You may have already read into it, but HERE is a discussion on surround sound capabilities for N64 (they also mention The Water temple) that lead into setting up surround on PC that may help getting surround out of the emu.

Another link HERE has a list of surround sound capable games as well as further discussion on getting surround sound out of the system today.

Con 1st July 2017 10:27 AM

I've heard that stereo RCA jacks can be decoded by a receiver that is Pro-Logic compatible, but I'd rather use RGB SCART, though I think there's leads which are RGB SCART with Stereo RCA as an extra plug.

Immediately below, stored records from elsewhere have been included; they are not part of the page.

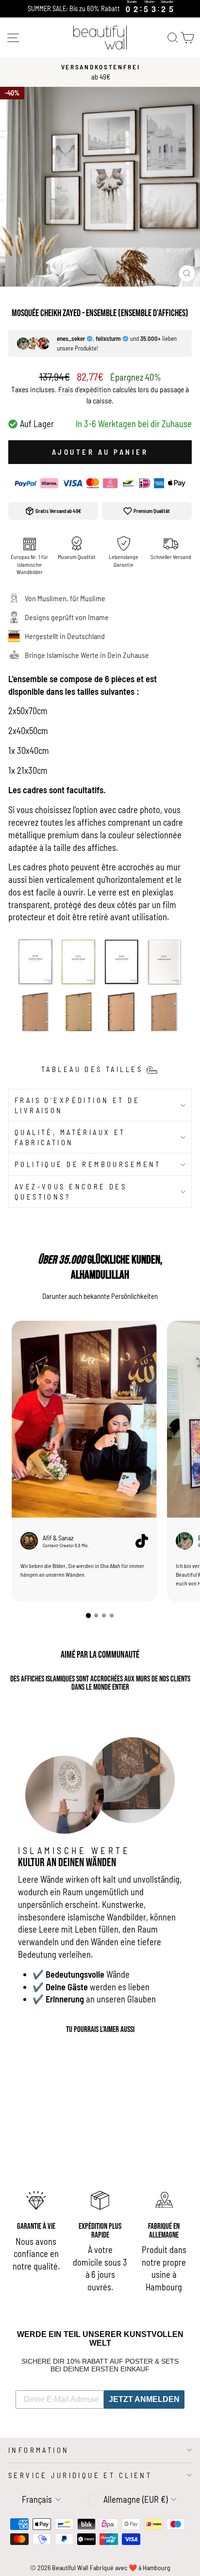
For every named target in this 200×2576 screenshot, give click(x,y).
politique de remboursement (88, 1164)
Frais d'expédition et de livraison (77, 1105)
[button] (88, 1615)
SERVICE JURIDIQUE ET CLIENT (80, 2475)
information (38, 2450)
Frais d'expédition (84, 389)
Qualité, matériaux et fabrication (70, 1137)
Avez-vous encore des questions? (71, 1191)
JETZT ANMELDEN (144, 2399)
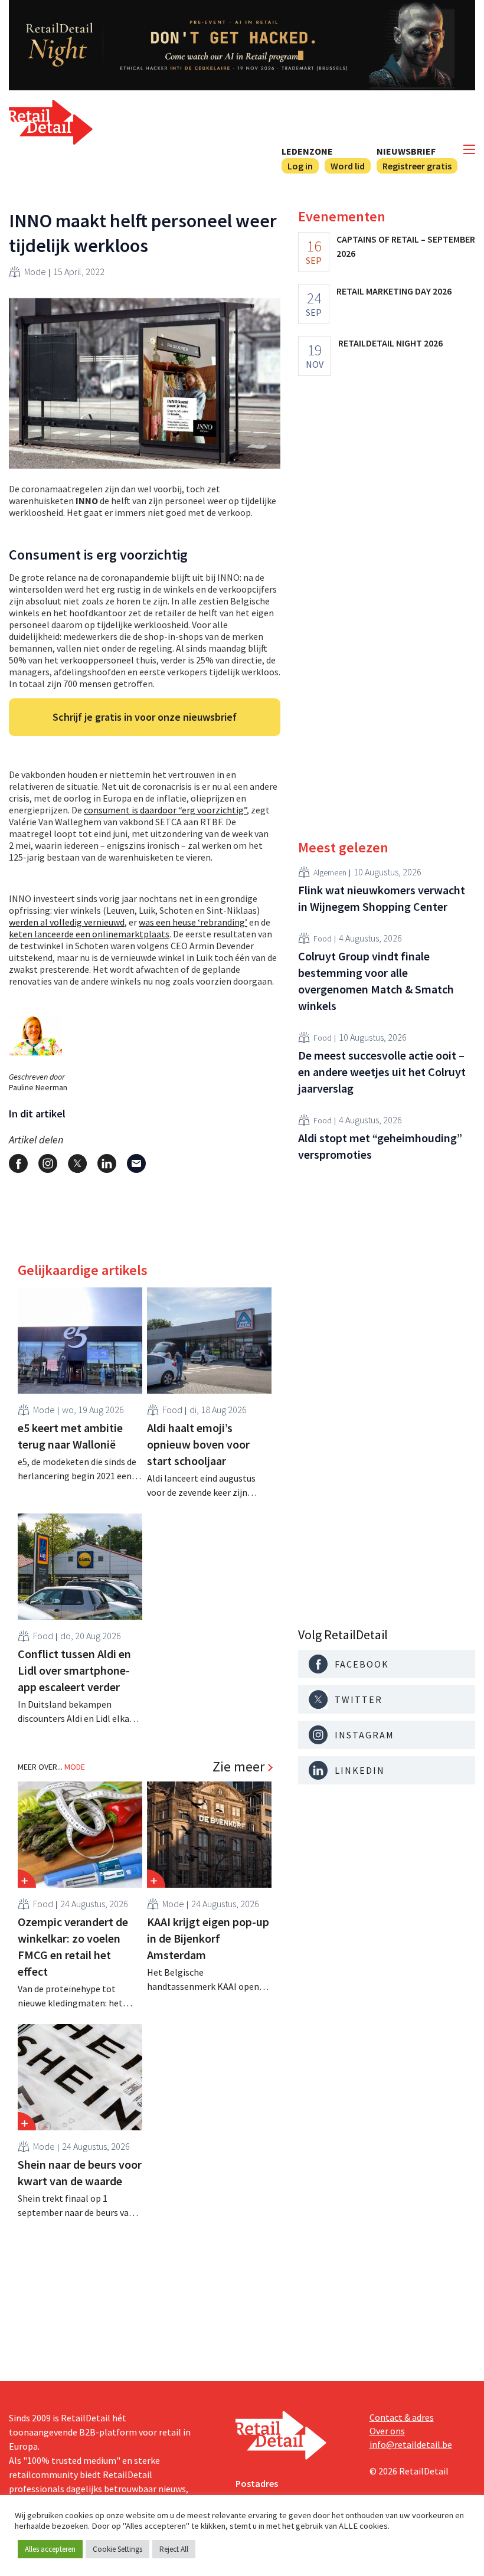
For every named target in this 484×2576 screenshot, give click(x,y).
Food (172, 1410)
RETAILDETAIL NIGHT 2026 (390, 343)
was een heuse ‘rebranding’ (193, 922)
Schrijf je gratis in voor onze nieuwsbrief (145, 717)
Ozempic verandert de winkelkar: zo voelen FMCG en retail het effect (73, 1946)
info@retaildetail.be (410, 2444)
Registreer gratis (417, 166)
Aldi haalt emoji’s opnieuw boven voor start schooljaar (198, 1444)
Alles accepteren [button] (50, 2549)
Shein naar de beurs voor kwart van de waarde (80, 2172)
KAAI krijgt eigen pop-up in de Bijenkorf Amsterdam (208, 1938)
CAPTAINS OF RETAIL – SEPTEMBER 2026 (405, 246)
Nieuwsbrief (406, 151)
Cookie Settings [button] (117, 2549)
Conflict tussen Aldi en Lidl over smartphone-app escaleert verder (74, 1670)
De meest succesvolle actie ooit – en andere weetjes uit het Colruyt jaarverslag (382, 1072)
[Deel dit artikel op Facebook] (18, 1163)
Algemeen (329, 872)
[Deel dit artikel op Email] (136, 1163)
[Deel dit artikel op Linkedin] (106, 1163)
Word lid (348, 166)
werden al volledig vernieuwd (67, 922)
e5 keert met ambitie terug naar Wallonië (70, 1436)
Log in (300, 166)
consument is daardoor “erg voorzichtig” (165, 810)
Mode (35, 271)
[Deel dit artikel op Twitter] (77, 1163)
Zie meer (238, 1766)
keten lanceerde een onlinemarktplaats (89, 934)
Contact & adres (401, 2417)
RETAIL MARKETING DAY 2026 (394, 291)
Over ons (387, 2431)
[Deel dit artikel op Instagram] (47, 1163)
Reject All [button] (173, 2549)
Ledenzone (307, 151)
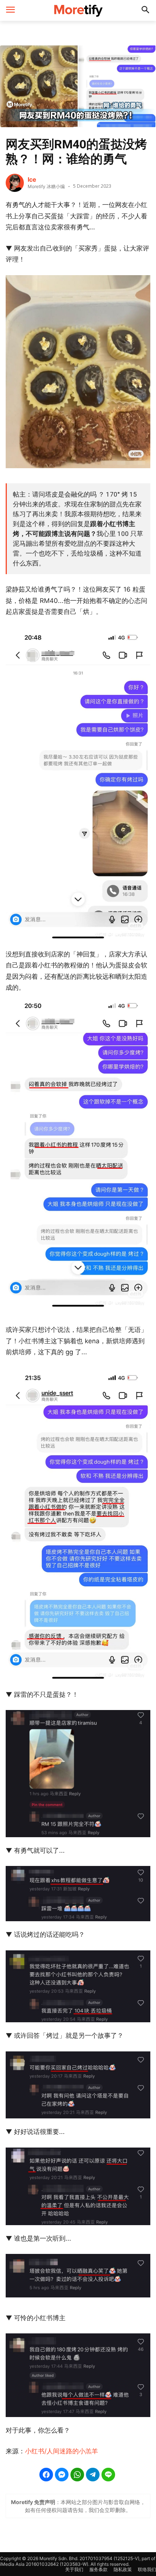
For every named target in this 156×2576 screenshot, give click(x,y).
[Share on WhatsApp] (77, 2474)
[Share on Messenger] (62, 2474)
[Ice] (15, 183)
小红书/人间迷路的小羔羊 (61, 2451)
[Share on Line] (108, 2474)
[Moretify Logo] (78, 10)
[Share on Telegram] (93, 2474)
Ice (32, 179)
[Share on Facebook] (46, 2474)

squall_leonhart said "the nintendo 64 DOES NOT support any advanced form of surround sound. It is pseudo stereo surround." so I just don't know what it's meant to sound like.

I don't currently have a surround sound setup so it's difficult to test at this juncture whether or not it actually works on Project64 as it is now with the Jabo plugin.

Wally123 20th July 2017 07:06 PM

Sorry for the NecroPost
Sorry for Necroposting, squall-lionheart is technically right and wrong at the same time.

The N64 hardware itself probably did not have DIGITAL surround sound capabilities in the console. It only acted as a pass-through. Dolby ProLogic and ProLogic II are utilized in both the software side, and receiver side in N64 games that use Surround Sound. The games that had Dolby Surround Sound on the n64 mostly ever used ProLogic II (PLII from now on). PLII is actually processed at the stereo receiver end and not in the N64 itself.

Developers (most notably Factor 5 and RareWare) could create surround sound while making the audio effect in their games come out of an N64 using only 2 stereo channels. This was done by carefully manipulating the frequency waves of certain music and sound effects so that the PLII algorithm in a stereo receiver could direct those signals to specific speakers in a surround sound setup. The "pseudo-surround sound" sqaul-lionheart (with respect he was wrong about how it works) was talking about was for games that did not have surround sound support. If the developers of a game did not intend the use of surround sound being used, a stereo receiver capable of PLII will simply guess where each signal goes...and it usually means that speech, and sound waves processed by the PLII algorithm, will typically be front-center speaker heavy while stereo effects sounds are sent through both front and rear/satellite speakers.